La querella que representa Zulema Yoma, quien siempre pidió investigar si su hijo Carlos Menem Junior fue víctima de un atentado al caer el helicóptero en el que viajaba en marzo de 1995, denunció que hubo una manipulación del cadáver.

Así surge de un estudio que dio a conocer a la querella, en el que el criminalista Jorge Locles y el médico legista Federico Foresi examinaron los estudios que se le realizaron al joven en el Hospital San Felipe de San Nicolás, poco antes de morir; y los compararon con los resultados de la necropsia que se practicó un año y tres meses más tarde.

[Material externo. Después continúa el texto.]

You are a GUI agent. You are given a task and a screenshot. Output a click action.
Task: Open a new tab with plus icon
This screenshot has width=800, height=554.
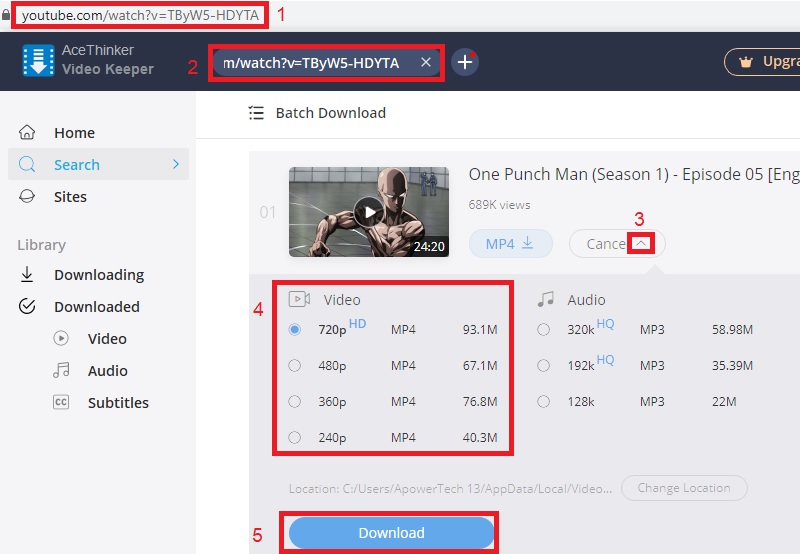[465, 62]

Según denunciaron, hay diferencias en las piezas dentales: en los resultados del hospital quedó constancia de que Menem Junior tenía sus maxilares intactos y su dentadura completa, en el estudio posterior aparece el cuerpo con ambos maxilares sueltos sobre el cráneo, sumado a que el inferior estaba partido en dos; y del superior sólo quedaban dos trozos, mientras que estaban ausentes la parte media y sus seis dientes.

Si bien aseguran que las piezas dentales analizadas en ambos estudios pertenecen a Carlos Menem Junior, la querella concluyó que no ocurre lo mismo con el cráneo y otras partes del cuerpo. «Al contrario, todo indica que, al menos el cráneo examinado por los 36 eminentes médicos que realizaron la necropsia, no pertenece a Carlos Menem Junior», sostiene en su informe la querella.

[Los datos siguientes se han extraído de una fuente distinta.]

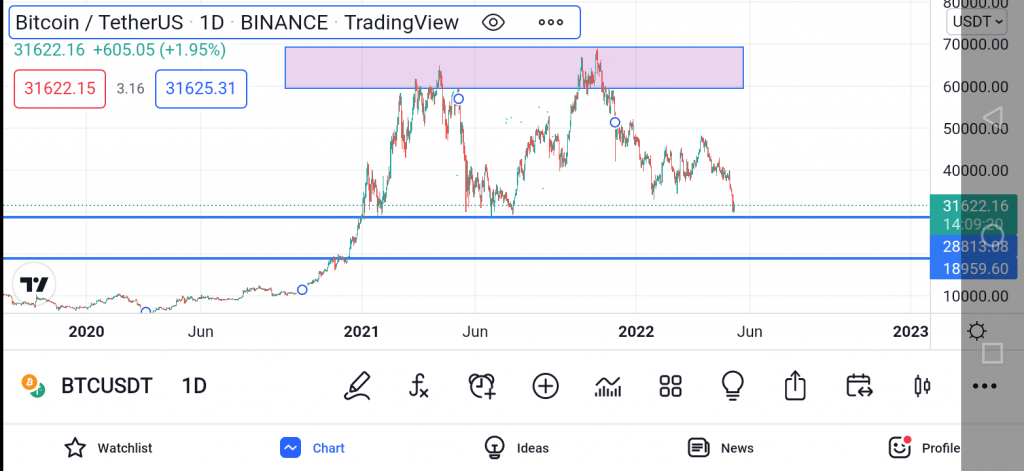The height and width of the screenshot is (471, 1024).
Task: Open the date range calendar icon
Action: (858, 385)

Otra de las diferencias que resaltaron es en el esternón: en los resultados del hospital aparece intacto, sin fracturas, y las costillas bien articuladas; en la necropsia aparece quebrado y separado en dos trozos, y las costillas han quedado sueltas.

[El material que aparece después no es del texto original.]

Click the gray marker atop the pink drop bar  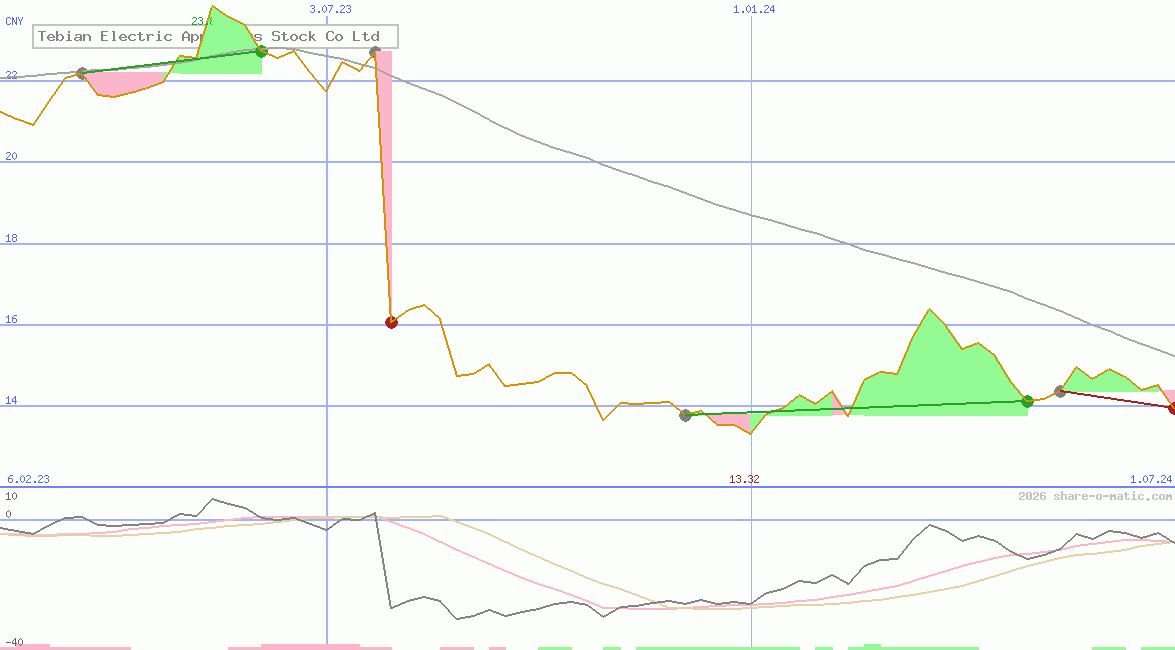(x=375, y=51)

«En todos los exámenes practicados hasta el momento de su muerte, y aún en la historia clínica, no aparece ni se menciona yeso alguno en las piernas de Carlos Menem (h), mientras que en el cadáver presentado para realizar la necropsia un año y tres meses después, aparece una bota de yeso en la pierna derecha».

El próximo martes está previsto que declare como testigo el ex presidente Carlos Menem, pues luego de años de asegurar que su hijo murió como consecuencia de un accidente, cambió su versión y hace pocas semanas declaró ante el juez Carlos Villafuerte Ruzo que se trató de un atentado.

Así es como el fiscal del caso, Matías Di Lello pidió que se lo escuche en persona al ex mandatario. La declaración incluso podría tomarse en el Congreso de la Nación, de optar el actual senador hacerlo en ese lugar, o bien trasladarse a San Nicolás, donde se encuentra el juzgado.

El 18 de septiembre próximo, cuatro peritos (dos oficiales y dos de parte) tienen previsto una junta para realizar un estudio comparativo de imágenes del helicóptero e intentar determinar si se corrobora que en la máquina hubo impactos de bala, que darían cuenta de un atentado perpetrado contra el hijo del ex presidente.